A major challenge of targeting secreted proteins like hK2 for antibody-based imaging is the fact that, as the authors wrote, "antibody-bound complexes wash out of the disease site." This, they noted, has meant such approaches in prostate cancer have typically targeted cell-surface receptors, which are not typically tissue- or disease-specific enough to serve as highly effective imaging markers or drug targets.
Research from Brigham and Women's Hospital scientists has shown, though, that the neonatal Fc receptor (FcRn) enables uptake into the lumen of antibodies targeting secreted proteins.
BWH researcher "[Richard] Blumberg has shown that if you give an antigen to a mouse and you inject an antibody to this antigen into the blood, that antibody has the ability via FcRn to go from the blood to the gut lumen and complex with the [target] antigen," Ulmert said.
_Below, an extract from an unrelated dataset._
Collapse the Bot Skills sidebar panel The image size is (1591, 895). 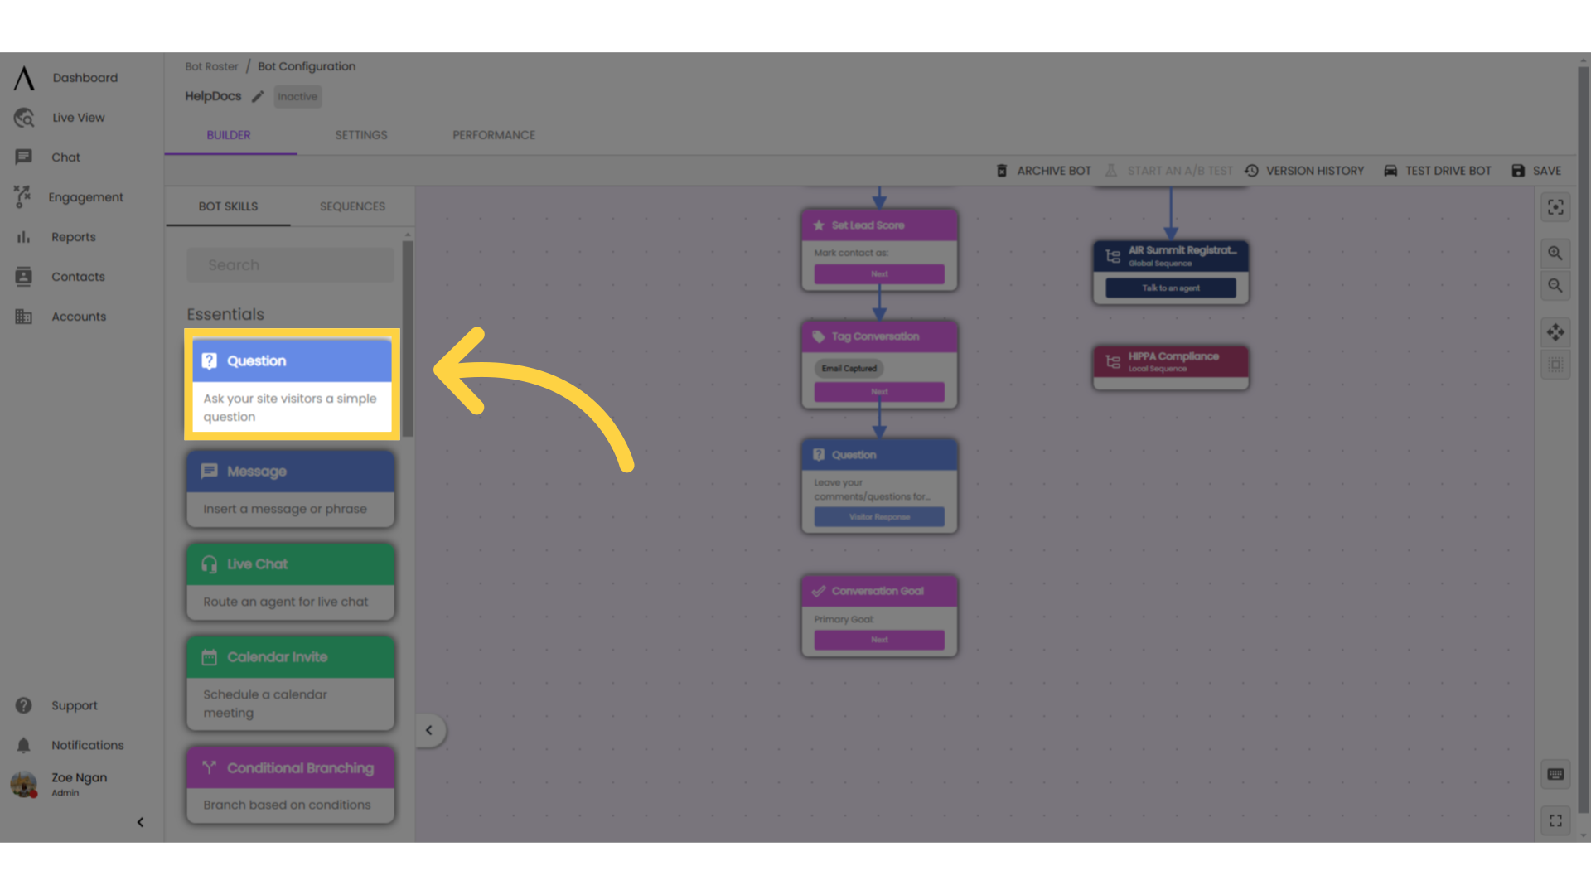[428, 730]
Then this complex, rather than being reintroduced into blood circulation and washed out, is again processed by the FcRn and deposited in the lamina propria.
Given the high levels of FcRn expression in prostate tissue, Ulmert and his colleagues thought a similar approach could work for targeting hK2.
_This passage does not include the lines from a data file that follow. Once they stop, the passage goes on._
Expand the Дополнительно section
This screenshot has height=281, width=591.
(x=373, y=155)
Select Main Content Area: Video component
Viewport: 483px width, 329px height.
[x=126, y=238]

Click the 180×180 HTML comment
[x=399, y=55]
"We had the idea that, if you have a glandular organ with high expression of FcRn and you have an antibody to a known antigen, in this case hK2, then the antibody, via the mechanism of FcRN, will get over to the lumen, complex with the cell antigen, and then the antibody-antigen complex is retaken up by the cell," he said. "And that's what we saw in our study."
To show the potential utility of the hK2 marker, the researchers simulated a full course of surgical treatment in a mouse model of prostate cancer using PET to first measure disease burden then checked surgical margins to ensure full removal of tumor tissue, and then they performed a post-operative scan, which identified a remaining section of prostate tissue.
The initial trial Diaprost has planned for the 11B6 antibody is for imaging applications, but Ulmert said he anticipates the agent will be useful for delivering therapy as well.
"You can use it for imaging and diagnosis, and you can also use it for therapy by delivering toxic compounds using this antibody as a vehicle," he said, laying out a scenario wherein clinicians use the antibody initially to detect prostate cancer and metastases and then follow that with treatment using the antibody to guide drugs specifically to those tissues.
Ulmert and his colleagues are also exploring the possibility of targeting other secreted proteins via the FcRn-facilitated approach used in the STM study. Additionally, they are looking at the potential usefulness of hK2 as a breast cancer marker, where it could be helpful for monitoring and treating the triple-negative subtype of the disease, he said.
"Expression is lower in breast cancer cells, and we need to turn it on by giving the cells testosterone," Ulmert said. "But when you treat triple-negative breast cancer cells with testosterone they start to express hK2. So, potentially, if you give the triple-negative breast cancer patient a dose of testosterone, then you start to up-regulate hK2, and then you can [use the 11B6 antibody] to deliver both diagnostic and therapeutic compounds to the tumor."
"If we are successful with prostate cancer patients, we will likely proceed with breast cancer patients, as well," he said.